For a class project this spring, Kendall Jackson and Joelene Holland built makeshift bus benches. The architecture students at the University of Texas at Austin used common cinder blocks, a few pieces of wood and spray paint.

They installed the benches at four bus stops that didn’t have any along Martin Luther King Boulevard in East Austin. The benches cost only about $10 each but provided some ease for passengers waiting for buses.

“We saw people sitting on them, which is really cool, so we’ve continued” to make more, said Jackson, 25, a first-year landscape architecture student from Portland, Oregon.

The project was for a class on tactical urbanism – practical, inexpensive, even temporary efforts that improve the quality of life in cities and that citizens can do themselves. Such projects are the opposite of large-scale urban planning that can cost millions and take years.

“Tactical urbanism is a post-post-modern approach to planning,” said Patricia Wilson, a professor in the School of Architecture who organized UT’s first course on the topic this semester.

The concept became popular in the 1990s, with the arrival of the first pocket parks on small pieces of land. A movement began in San Francisco to turn some parking spaces into “parklets,” and the idea of tactical urbanism began to spread around the globe, Wilson said.

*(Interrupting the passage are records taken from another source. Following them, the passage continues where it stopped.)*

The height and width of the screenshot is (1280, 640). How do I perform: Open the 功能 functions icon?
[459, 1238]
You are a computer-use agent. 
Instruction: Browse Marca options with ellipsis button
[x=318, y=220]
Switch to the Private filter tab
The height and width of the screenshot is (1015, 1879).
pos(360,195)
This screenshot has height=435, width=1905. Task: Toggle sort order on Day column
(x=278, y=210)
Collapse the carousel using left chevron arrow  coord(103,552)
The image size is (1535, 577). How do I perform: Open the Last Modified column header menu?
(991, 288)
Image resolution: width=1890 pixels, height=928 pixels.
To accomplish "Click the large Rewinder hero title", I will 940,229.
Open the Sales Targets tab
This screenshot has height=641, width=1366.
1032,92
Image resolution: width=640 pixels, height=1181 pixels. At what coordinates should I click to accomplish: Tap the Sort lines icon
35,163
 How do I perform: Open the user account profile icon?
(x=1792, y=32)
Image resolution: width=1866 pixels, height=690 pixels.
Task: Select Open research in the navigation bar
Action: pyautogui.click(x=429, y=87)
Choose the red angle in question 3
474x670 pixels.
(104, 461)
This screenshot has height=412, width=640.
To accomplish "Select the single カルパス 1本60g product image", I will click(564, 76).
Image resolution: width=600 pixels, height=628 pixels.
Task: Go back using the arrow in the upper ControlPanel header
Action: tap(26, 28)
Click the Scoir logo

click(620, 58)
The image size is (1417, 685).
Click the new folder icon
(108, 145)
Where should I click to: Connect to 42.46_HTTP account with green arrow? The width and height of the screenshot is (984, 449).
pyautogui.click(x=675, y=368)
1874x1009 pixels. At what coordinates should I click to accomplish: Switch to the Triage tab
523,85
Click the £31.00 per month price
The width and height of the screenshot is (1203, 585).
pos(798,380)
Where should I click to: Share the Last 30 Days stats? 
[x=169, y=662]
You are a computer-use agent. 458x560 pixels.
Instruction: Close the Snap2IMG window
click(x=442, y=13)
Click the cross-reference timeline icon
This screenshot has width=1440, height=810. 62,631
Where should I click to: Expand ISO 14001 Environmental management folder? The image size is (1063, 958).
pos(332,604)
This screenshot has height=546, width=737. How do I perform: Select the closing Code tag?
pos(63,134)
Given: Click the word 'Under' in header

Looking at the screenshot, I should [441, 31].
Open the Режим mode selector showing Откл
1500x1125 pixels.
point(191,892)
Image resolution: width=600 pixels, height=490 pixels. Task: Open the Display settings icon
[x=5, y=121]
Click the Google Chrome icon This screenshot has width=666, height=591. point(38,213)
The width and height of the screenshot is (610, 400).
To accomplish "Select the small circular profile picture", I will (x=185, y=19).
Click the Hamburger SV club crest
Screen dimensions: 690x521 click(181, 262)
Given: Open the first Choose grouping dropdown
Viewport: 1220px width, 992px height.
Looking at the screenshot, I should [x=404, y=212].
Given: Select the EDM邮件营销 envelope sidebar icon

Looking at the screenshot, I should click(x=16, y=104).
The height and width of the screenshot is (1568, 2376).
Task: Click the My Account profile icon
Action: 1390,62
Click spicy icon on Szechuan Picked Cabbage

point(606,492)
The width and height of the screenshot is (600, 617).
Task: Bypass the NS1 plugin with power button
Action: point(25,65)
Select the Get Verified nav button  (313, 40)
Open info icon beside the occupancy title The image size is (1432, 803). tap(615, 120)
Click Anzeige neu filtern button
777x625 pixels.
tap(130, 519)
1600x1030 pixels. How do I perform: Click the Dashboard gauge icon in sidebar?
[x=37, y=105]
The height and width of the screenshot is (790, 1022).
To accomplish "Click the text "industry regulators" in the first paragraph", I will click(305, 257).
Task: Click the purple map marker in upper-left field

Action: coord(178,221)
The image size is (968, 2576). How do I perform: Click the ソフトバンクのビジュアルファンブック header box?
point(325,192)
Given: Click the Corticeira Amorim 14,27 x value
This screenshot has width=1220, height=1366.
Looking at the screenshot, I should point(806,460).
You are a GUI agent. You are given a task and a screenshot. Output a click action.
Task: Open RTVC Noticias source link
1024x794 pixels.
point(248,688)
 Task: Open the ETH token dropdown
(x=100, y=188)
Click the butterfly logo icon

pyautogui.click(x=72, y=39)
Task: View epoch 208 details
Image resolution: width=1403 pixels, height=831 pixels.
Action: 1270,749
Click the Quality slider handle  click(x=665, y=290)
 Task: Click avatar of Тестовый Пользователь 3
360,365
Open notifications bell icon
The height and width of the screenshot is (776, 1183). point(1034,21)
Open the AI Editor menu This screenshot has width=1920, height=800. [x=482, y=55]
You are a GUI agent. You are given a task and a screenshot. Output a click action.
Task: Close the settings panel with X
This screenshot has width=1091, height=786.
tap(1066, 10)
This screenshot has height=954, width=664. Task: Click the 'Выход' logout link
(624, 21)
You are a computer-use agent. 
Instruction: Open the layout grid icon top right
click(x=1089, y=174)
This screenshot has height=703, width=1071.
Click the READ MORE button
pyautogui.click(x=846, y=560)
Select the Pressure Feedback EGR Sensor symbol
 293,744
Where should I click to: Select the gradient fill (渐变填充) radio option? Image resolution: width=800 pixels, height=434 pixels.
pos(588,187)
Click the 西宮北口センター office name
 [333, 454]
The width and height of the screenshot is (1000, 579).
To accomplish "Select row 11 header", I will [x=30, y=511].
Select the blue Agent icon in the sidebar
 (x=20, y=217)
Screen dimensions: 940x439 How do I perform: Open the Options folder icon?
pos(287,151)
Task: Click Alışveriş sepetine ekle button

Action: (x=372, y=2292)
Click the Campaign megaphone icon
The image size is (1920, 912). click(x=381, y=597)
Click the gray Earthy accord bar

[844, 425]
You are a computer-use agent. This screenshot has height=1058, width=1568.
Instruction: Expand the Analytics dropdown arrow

Tactical urbanism has taken hold in Austin, according to Kit Johnson, the city architect.

It has allowed the city to move faster on some issues, he said, because the projects don’t have to go through prolonged permit approvals.

“It is essentially some paint on pavement, some planters, some temporary interventions that allow stakeholders to see the change, and it is so much better,” he added. If neighborhood groups or other stakeholders don’t like the results, the projects can be easily removed.

Karen Peris, UT student who designed the Curriculum for the Tactical Urbanism class at a pedestrian safety event. Swathi Narayanan/Reporting Texas

Karen Peris, a student who helped design the curriculum for the tactical urbanism class at UT, attending a pedestrian safety event. Swathi Narayanan/Reporting Texas

One area of interest for the city is making alleys places for public interaction, not just for storing trash. It began with a project three years ago called 20ft Wide, a collaboration involving the city, Art Alliance Austin and local artists and architects. Downtown alleys are typically 20 feet wide.

The city and volunteers cleaned up the alley between Congress Avenue and Brazos Street, north of Ninth Street. Artists stretched colorful ropes across the alley, from building to building, and hung a flock of origami birds from them. There were performances in the alley for a week.

It was “to test and show the larger public that alleys are not being used to the maximum capacity,” said Chris Jackson, senior associate at TBG Partners, an Austin architecture firm that helped design and implement the project.

While the project was temporary, it caused the city to think about a master plan for better use of its alleys.

There are more than 100 blocks of alleys downtown, totaling more than 500,000 square feet of public space. Those alleys offer an opportunity to help fill the need for more vibrant public spaces downtown, according to “Activating Austin’s Downtown Alleys as Public Spaces,” a report from the city’s Downtown Commission.

The city is now working on an alley project between Rainey Street and East Avenue, a growing residential and entertainment district in the southeast corner of downtown. The developer of the Millennium Rainey Street apartment complex has provided money to repave the alley and provide a safe space for pedestrians. The Dinerstein Companies, which developed the apartments, did not respond to requests for comment about its involvement.

The city plans to do some landscaping in that area and install lights when funds are available.

The Public Works Department’s Neighborhood Partnering Program is also working with neighborhood groups to implement other tactical urbanism projects to improve public spaces, city architect Johnson said.

Neighborhood groups can pitch an idea to the city about a part of their neighborhood that needs to be addressed. The groups have to provide some of the money, materials or labor. The city also gives them some money to start the project.

“That has been great. We can quickly get a project going,” Johnson said.

Editor’s Note: The report has been edited to clarify Kit Johnson’s job description, lighting plans for the city’s downtown alley project, and the activities of the Neighborhood Partnering Program.